## DATA TO USE
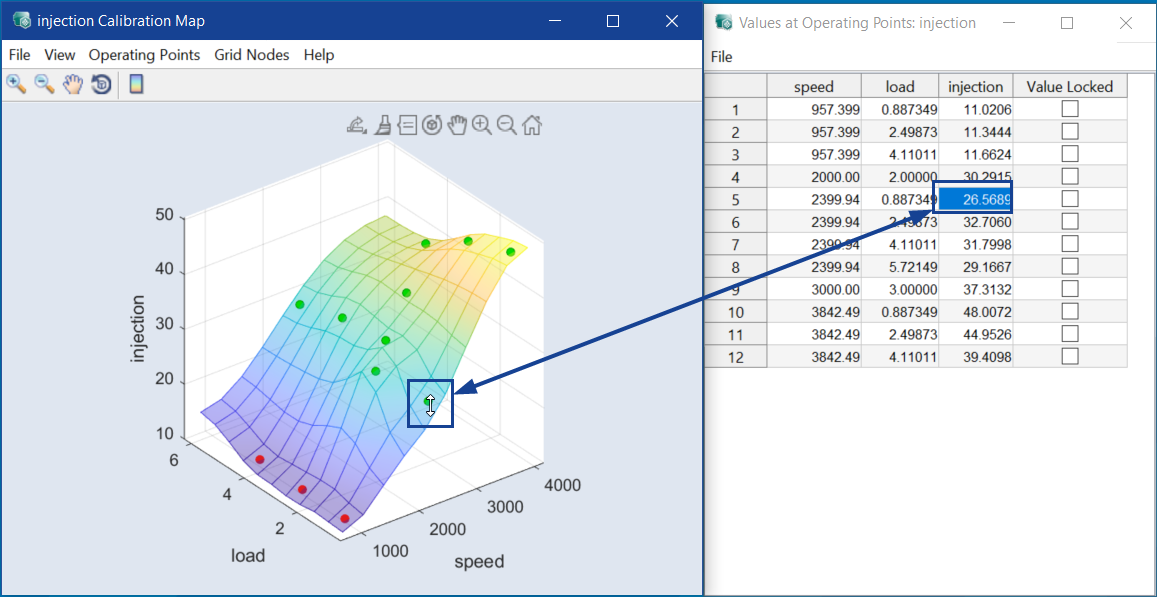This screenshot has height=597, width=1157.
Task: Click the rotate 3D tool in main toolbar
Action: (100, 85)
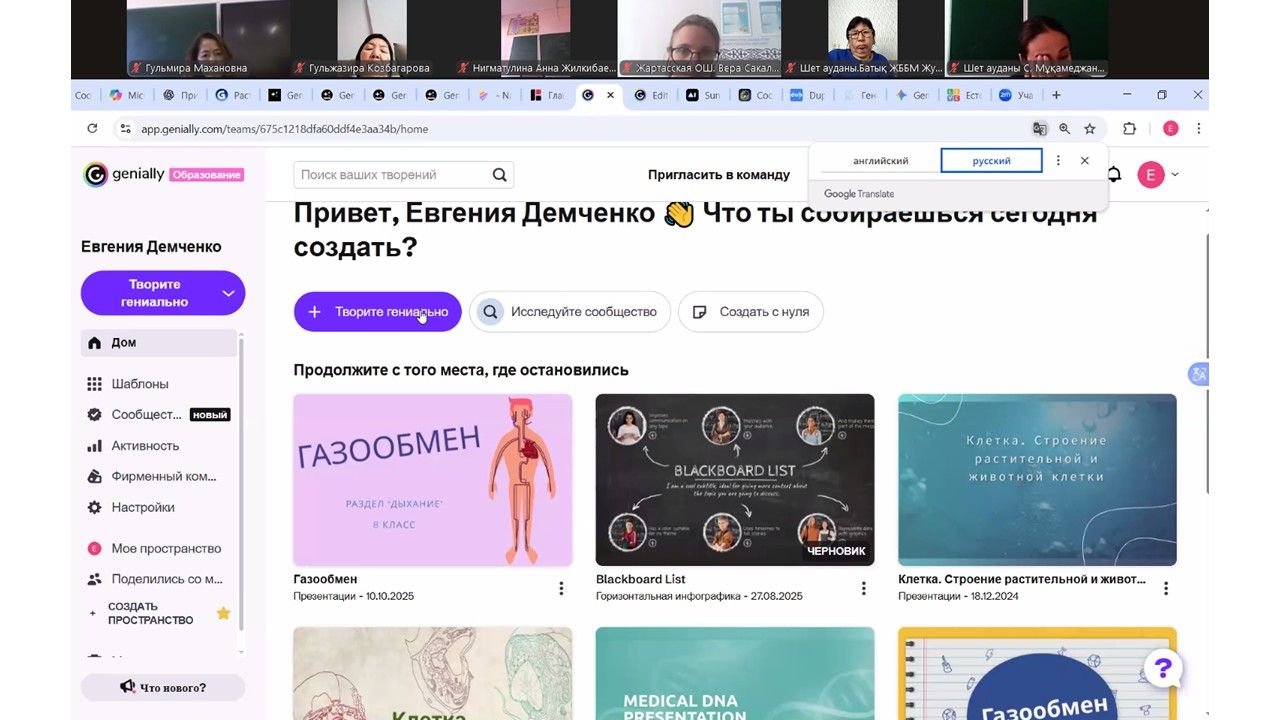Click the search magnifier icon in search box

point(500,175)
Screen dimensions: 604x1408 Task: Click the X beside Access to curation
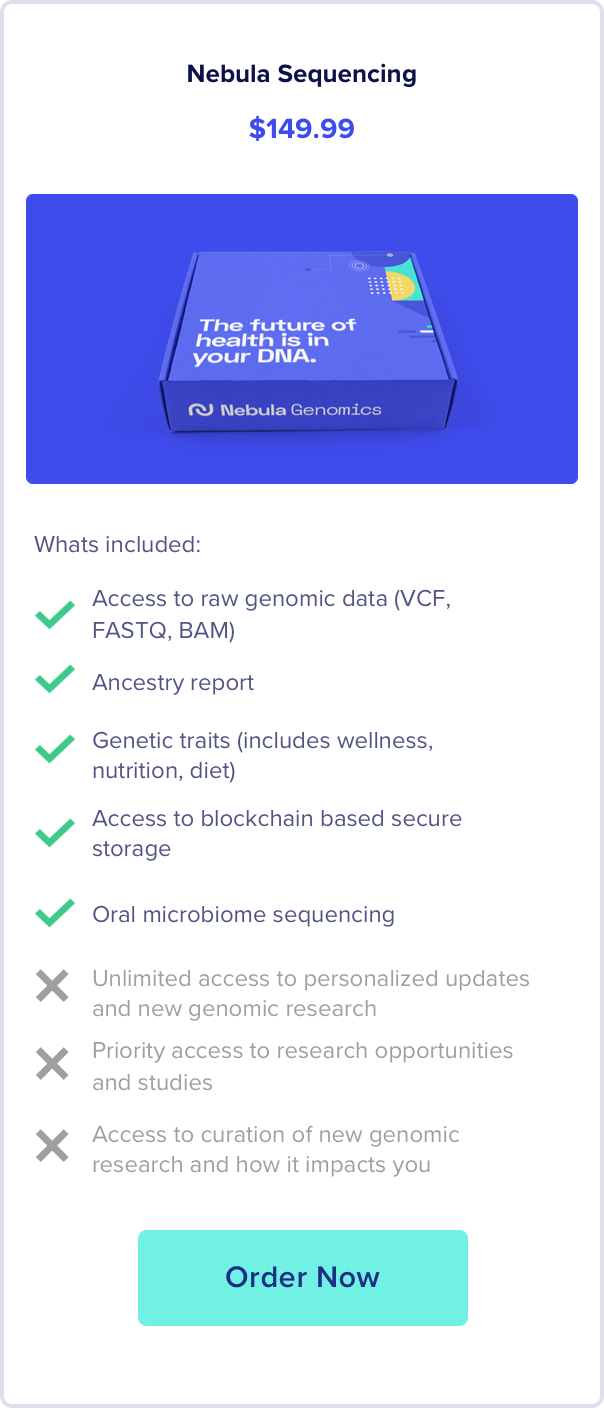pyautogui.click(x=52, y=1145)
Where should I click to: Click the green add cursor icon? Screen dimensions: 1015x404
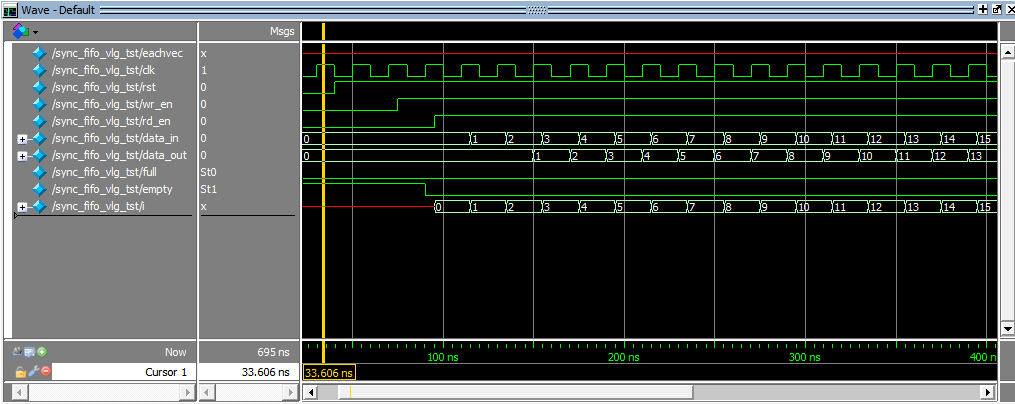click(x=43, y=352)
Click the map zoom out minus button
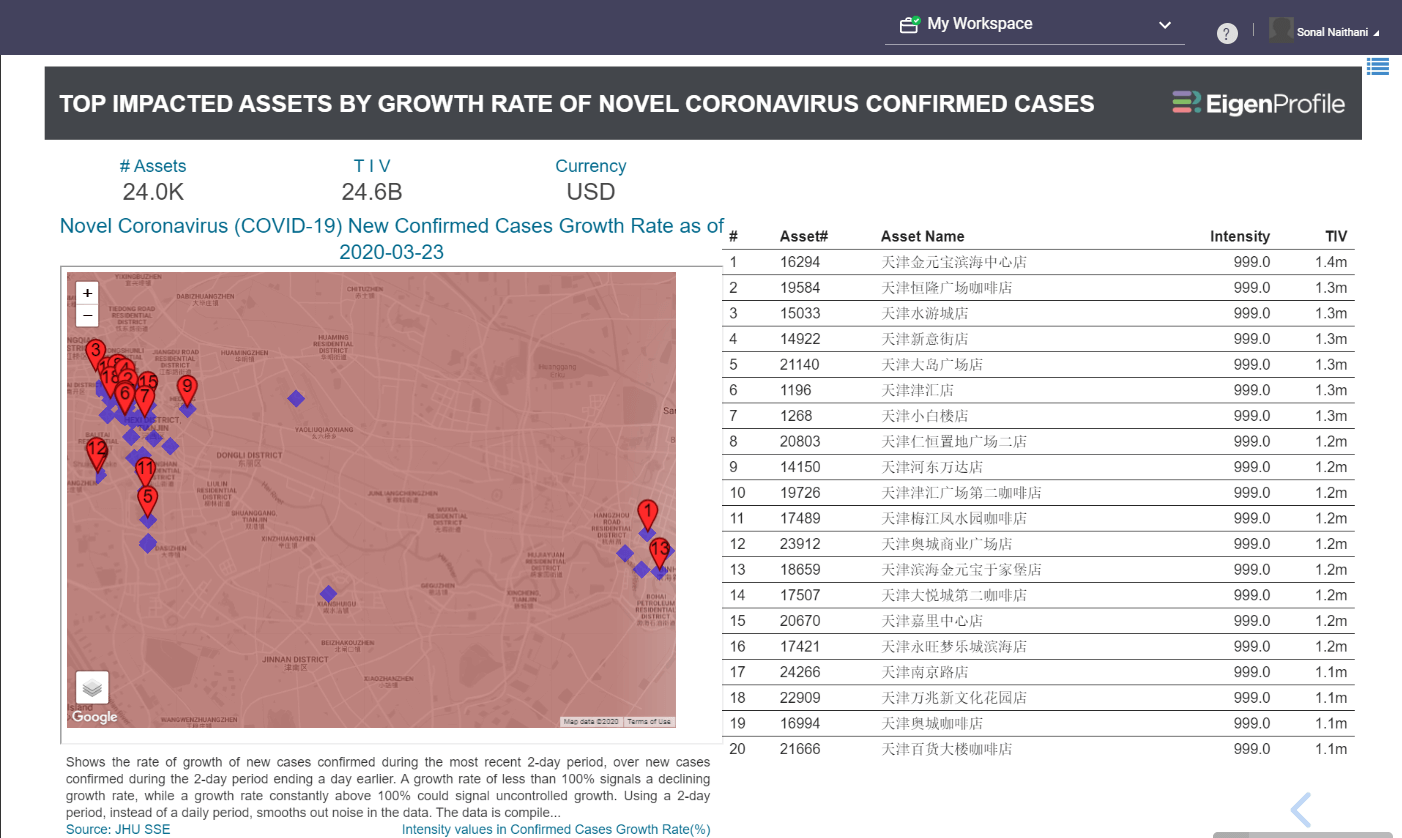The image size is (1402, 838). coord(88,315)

---

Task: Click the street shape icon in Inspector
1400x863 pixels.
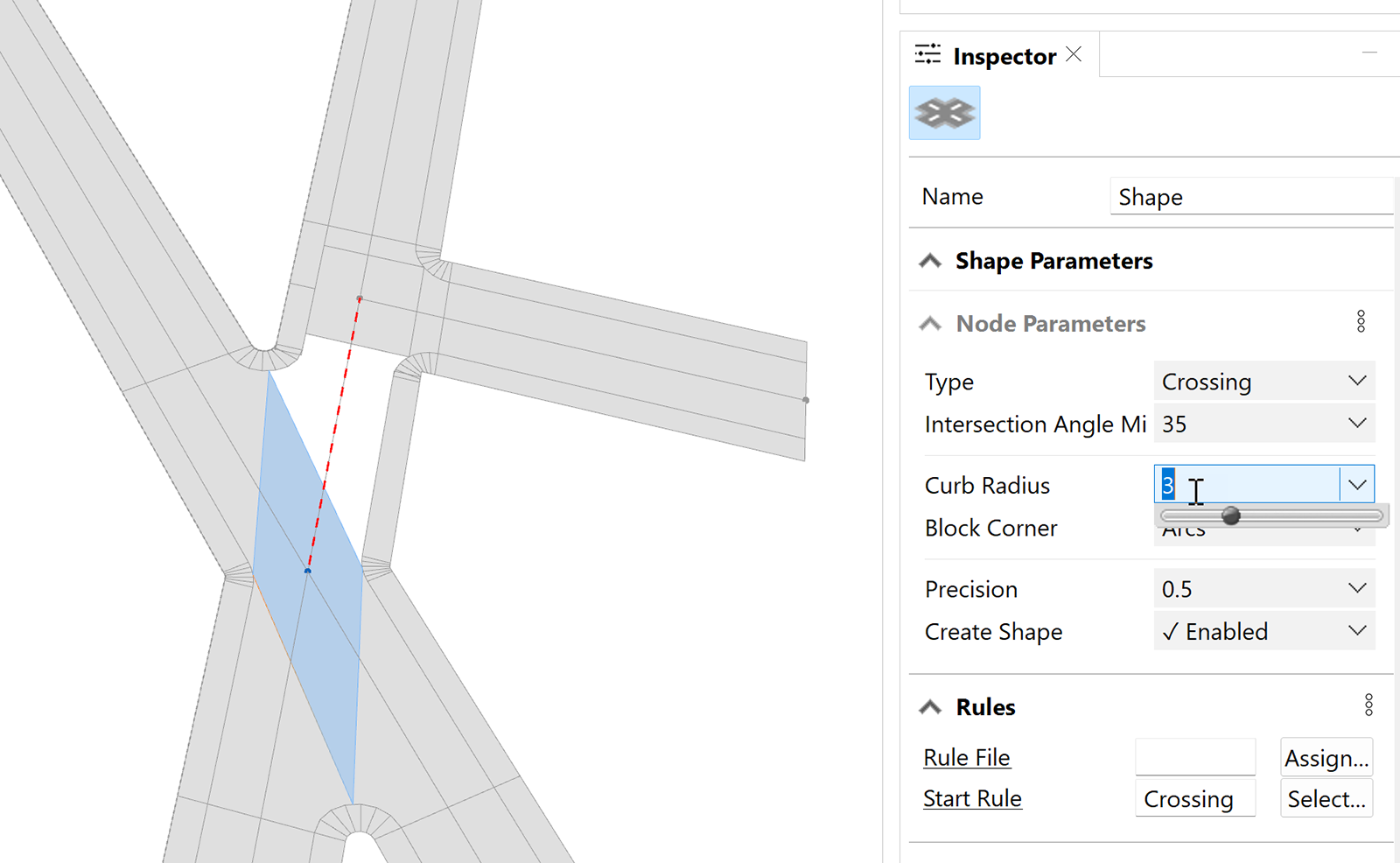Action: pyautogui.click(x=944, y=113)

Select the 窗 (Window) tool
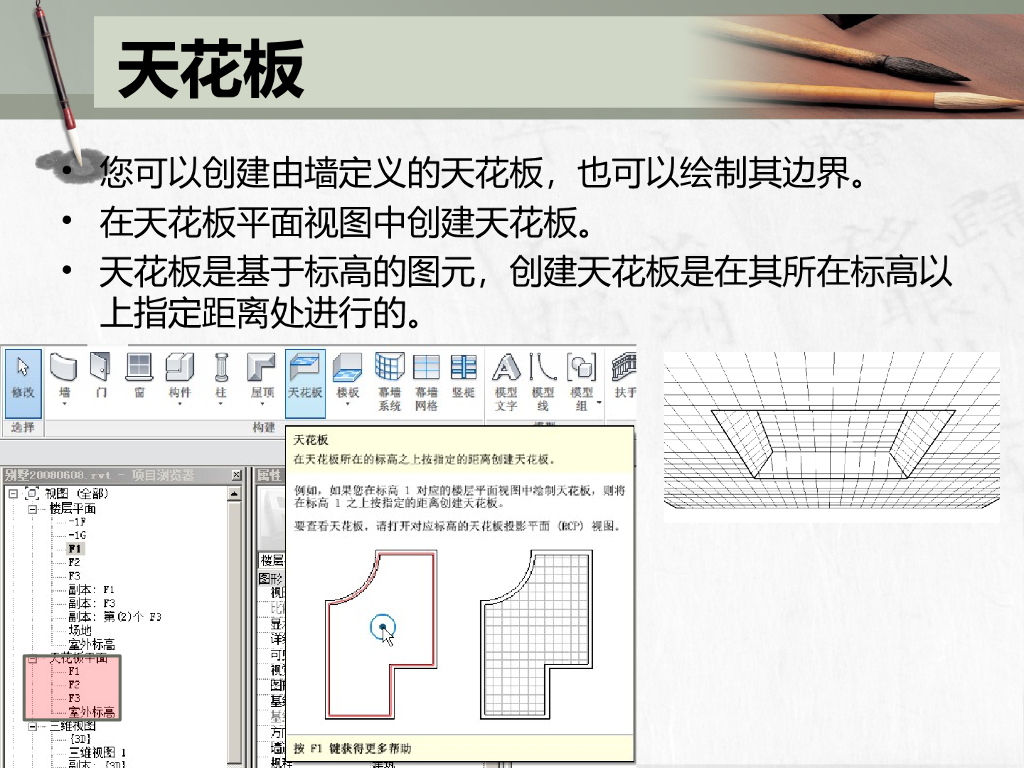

## EXERCISE
Reproduce the listing word for word, from the line containing "Screen dimensions: 604x1408" up to and including the line containing "The image size is (1402, 838). coord(88,315)", leaving out the pictures.

## RESULT
Screen dimensions: 604x1408 Task: Click the X beside Access to curation
pyautogui.click(x=52, y=1145)
Where should I click to: Click the green add cursor icon? Screen dimensions: 1015x404
click(x=43, y=352)
Click the map zoom out minus button
The image size is (1402, 838). coord(88,315)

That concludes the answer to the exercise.